Tomeu Vizoso tomeu at tomeuvizoso.net
Fri Oct 10 05:08:46 EDT 2008


On Thu, Oct 9, 2008 at 9:40 PM, C. Scott Ananian <cscott at laptop.org> wrote:
> On Thu, Oct 9, 2008 at 3:28 PM, Chris Ball <cjb at laptop.org> wrote:
>> (I don't think this says negative things about OLPC at all; children
>> don't resist learning in this way.)
>
> Yet those Largo workers did somehow avoid learning about files and
> folders when *they* were young, despite almost certainly being
> exposed, nay *surrounded* by them.  I don't think they "forgot" as
> they grew up.  I'm not sure "resisted learning" is the right
> explanation, either.

I guess my opinion on this isn't very valuable, as I'm a known
believer in the benefits of a journal-like UI, but anyway. My
observations are that the troubles described by Federico's
presentation linked above by Scott are the norm in users that haven't
been strongly motivated to maintain a strong hierarchical organization
of their files (coders in a shared repository, for example). I've been
in the position of giving technical support to family members,
university professors, misc office workers, etc and the "where are my
files" problem is one of the most time consuming.

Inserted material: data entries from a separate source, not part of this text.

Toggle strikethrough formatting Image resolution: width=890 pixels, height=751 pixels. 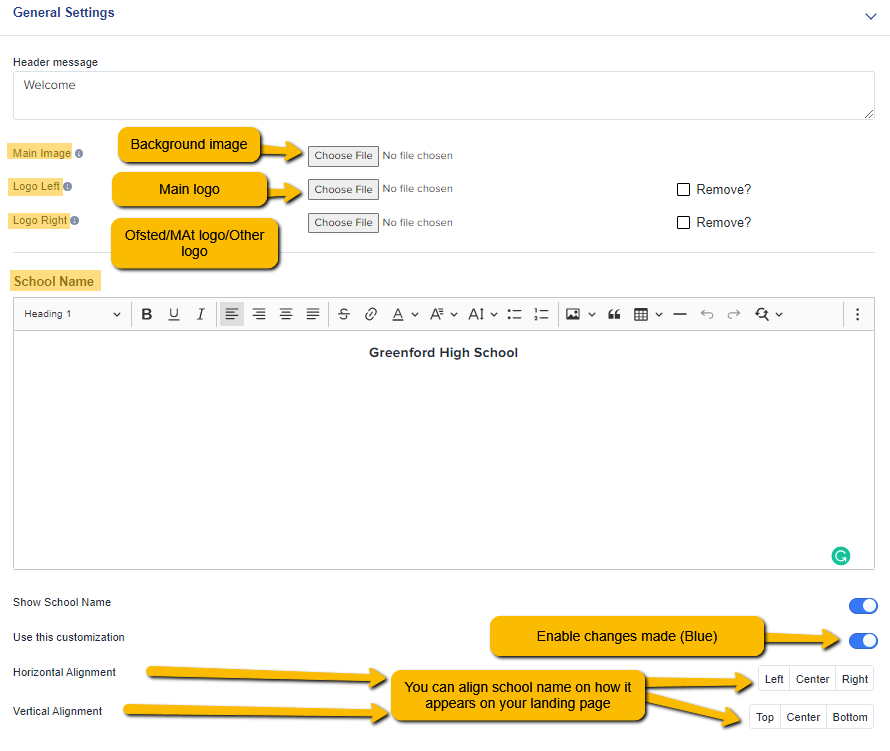point(343,314)
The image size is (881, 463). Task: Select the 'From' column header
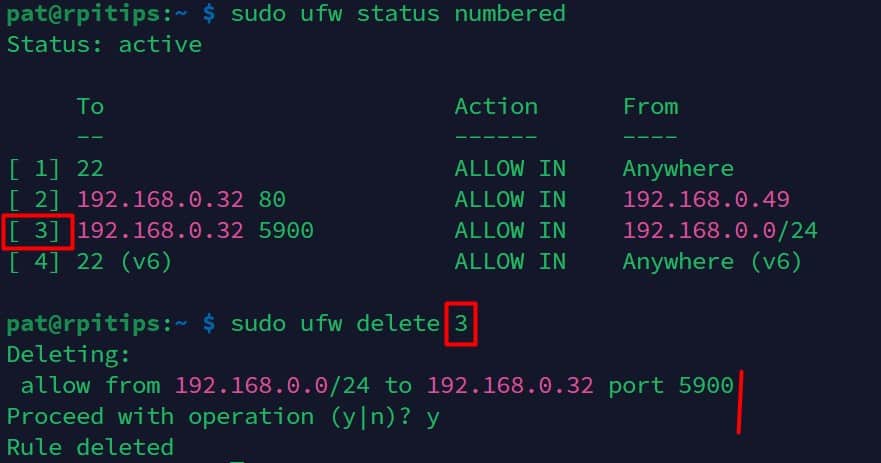pyautogui.click(x=651, y=106)
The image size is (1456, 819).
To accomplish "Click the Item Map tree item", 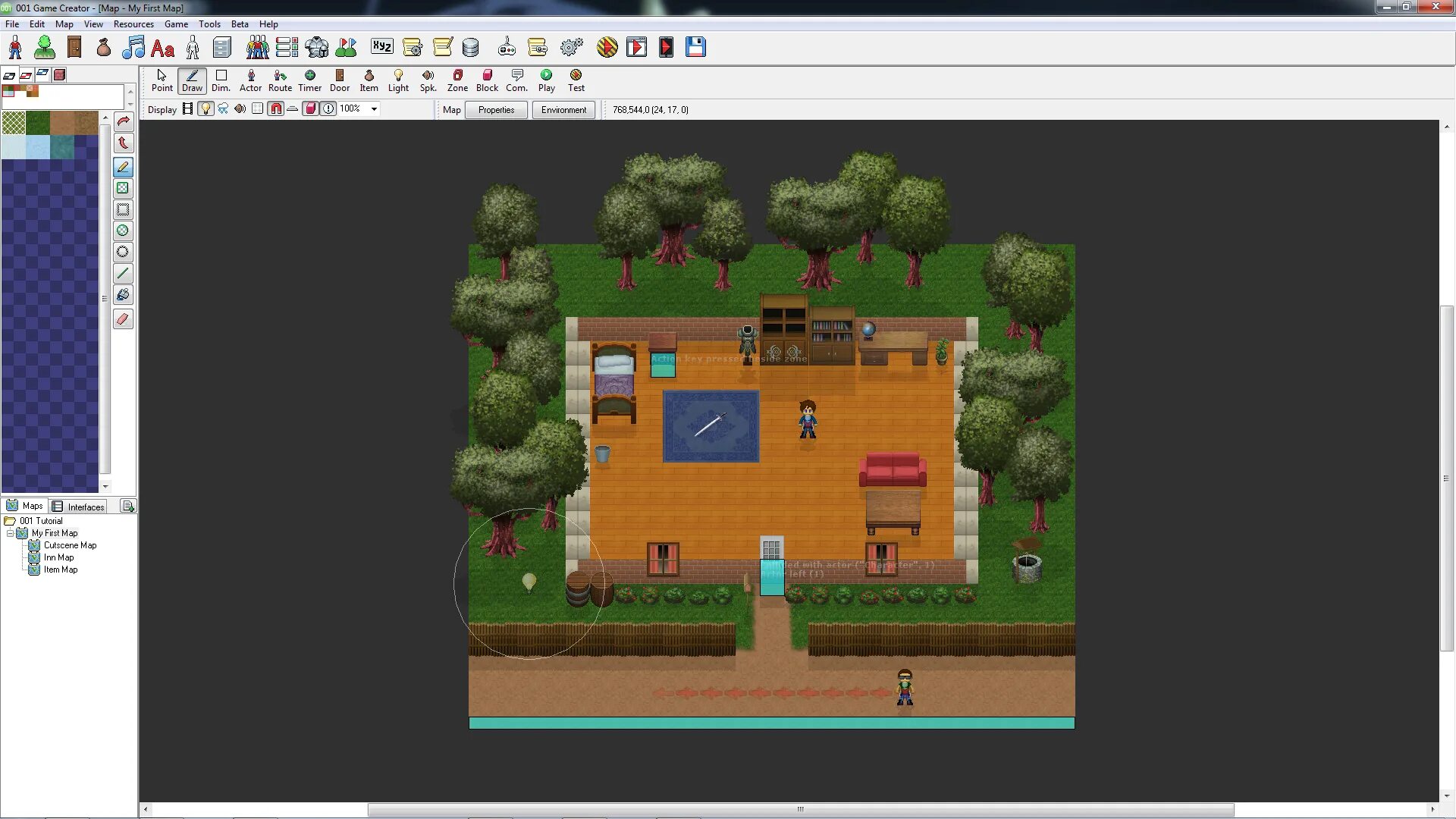I will coord(60,569).
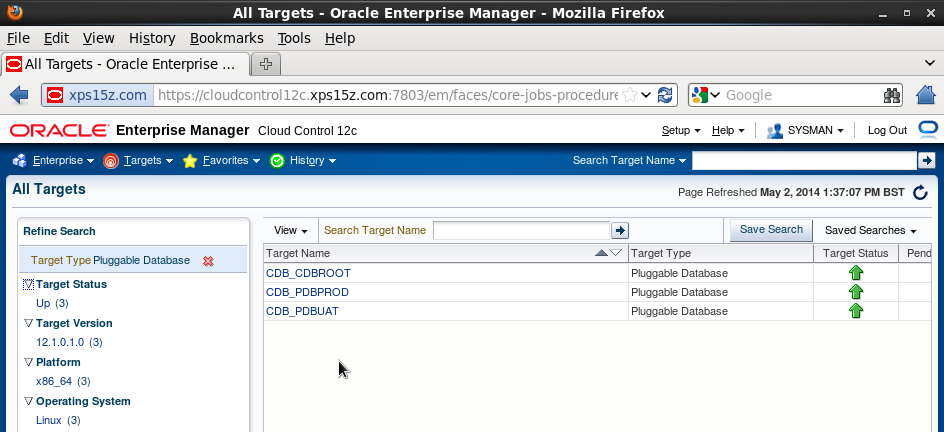Open the Firefox home page icon
Viewport: 944px width, 432px height.
click(x=926, y=95)
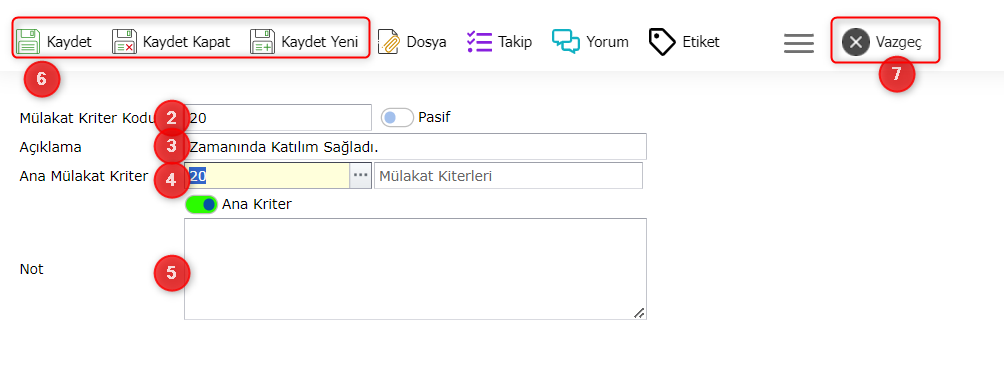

I think the general sw industry has recognized this need and people
have pushed this idea with acts (rather than with just words). Does
this give a bit of credibility to our desire of giving kids a content
addressable data repository?

But I don't see nothing wrong with giving an alternative view on the
raw filesystem. We just have to choose our priorities because we
cannot work on everything we'd like to.